Photo of John D Podesta by Allesandro D'Andrea

_The Policy award has been given to the political or corporate policy that has made the most valuable contribution to solving the global oceans crisis. The Ocean Awards winner John D Podesta had an instrumental role in US National Ocean Policy, which included the campaign to expand the Pacific Remote Islands Maritime Monument. _

White House Chief of Staff to Bill Clinton during his presidency and Counsellor to the President under Barack Obama until February 2015, John D Podesta is now chairman of Hillary Clinton’s presidential campaign.

The author of several books, among them The Power of Progress: How America’s Progressives Can (Once Again) Save Our Economy, Our Climate and Our Country, he was also instrumental in encouraging President Obama to expand the Pacific Remote Islands National Marine Monument to form one of the largest marine protection areas in the world, ensuring it becomes off-limits to commercial fishing and other resource extraction activities, such as deep-water mining.

Other actions listed under the National Ocean Policy plan include the formation and implementation of more Marine Protected Areas, combating black-market fishing, regional marine planning, understanding the impacts of ocean acidification, building resilience in coastal communities and bolstering domestic shellfish aquaculture, all of which should contribute substantially to healthier oceans in which marine species and habitats can thrive.

A long-standing champion of responsible stewardship of the seas, he is also a former member of the Joint Ocean Commission Initiative, formed after the release of two high-profile reports on US ocean policy in 2003 and 2004, and the Global Ocean Commission, which he has described as “one of the most dynamic initiatives developing common-sense ways to manage fully 45 per cent of the globe that remains common property, outside any national jurisdiction”.

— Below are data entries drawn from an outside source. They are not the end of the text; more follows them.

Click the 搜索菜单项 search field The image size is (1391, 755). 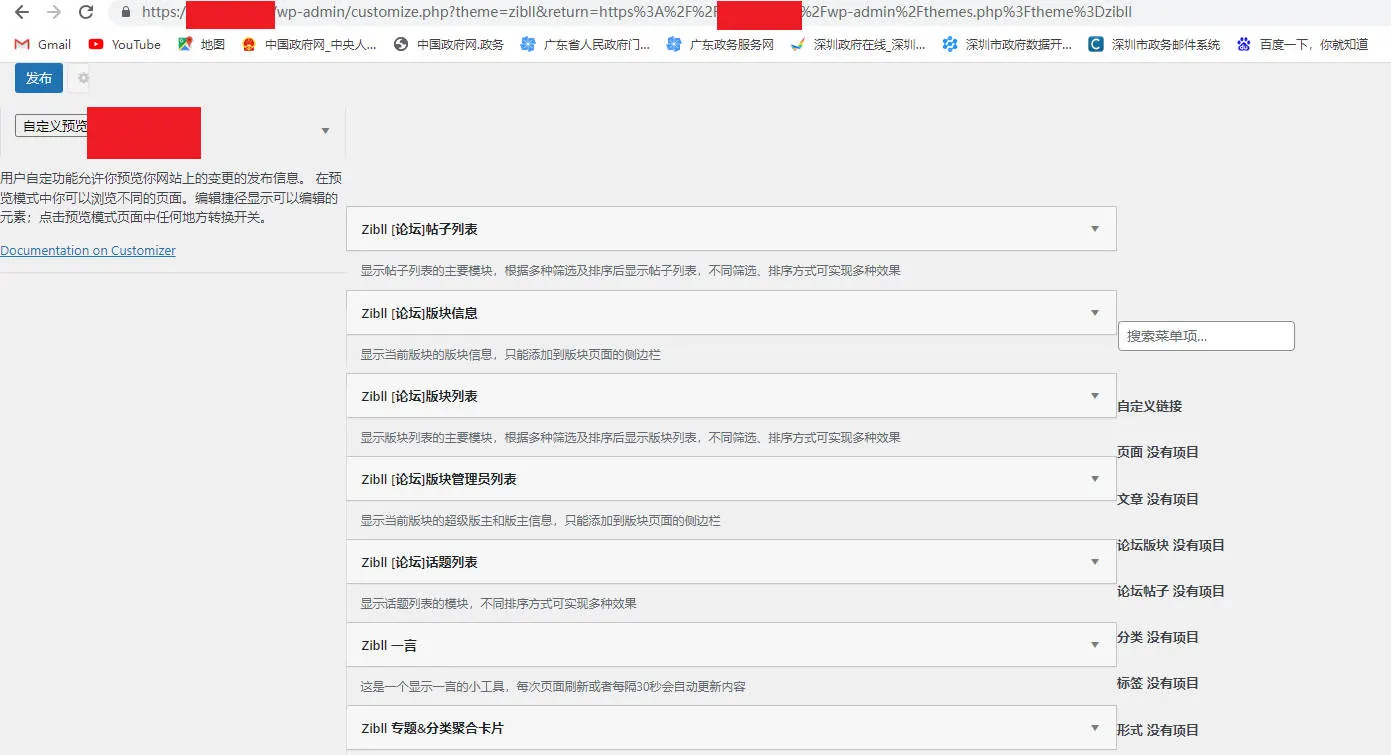tap(1206, 336)
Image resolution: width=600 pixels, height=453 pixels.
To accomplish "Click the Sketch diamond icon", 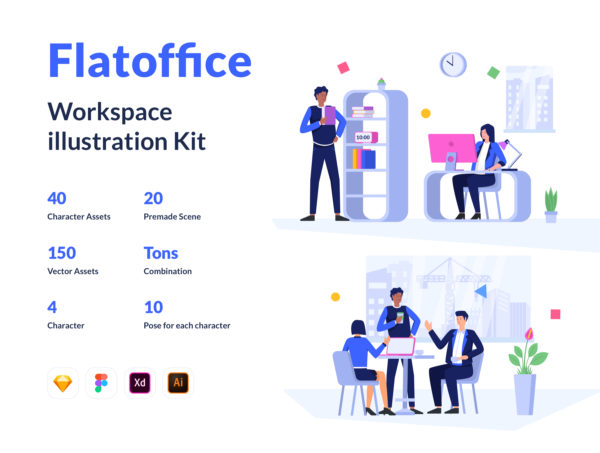I will click(62, 383).
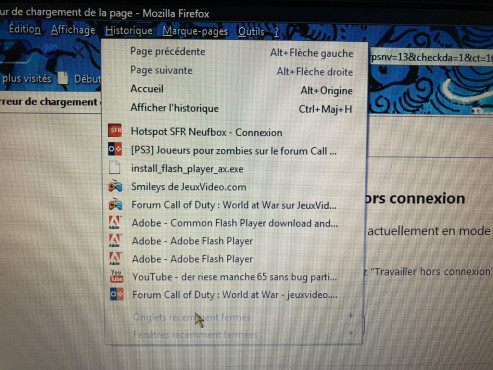Screen dimensions: 493x370
Task: Expand Onglets récemment fermés submenu arrow
Action: click(x=351, y=315)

Highly commended — David Cameron, MP for Witney, West Oxfordshire, and Prime Minister of the United Kingdom since 2010

For – the clause in his party’s manifesto, published before the 2015 general election, that included a promise to protect precious marine habitats by creating a Blue Belt of marine reserves around all 14 of the UK’s Overseas Territories and completing the network of Marine Conservation Zones that surround the British coastline.

Highly commended — Richard Lochhead, Cabinet Secretary for Rural Affairs, Food and the Environment in the Scottish Government

For – putting before the Scottish Parliament a Marine Conservation Order for measures that would ban the highly destructive practice of scallop dredging off the coast of Wester Ross, within the South Arran MPA.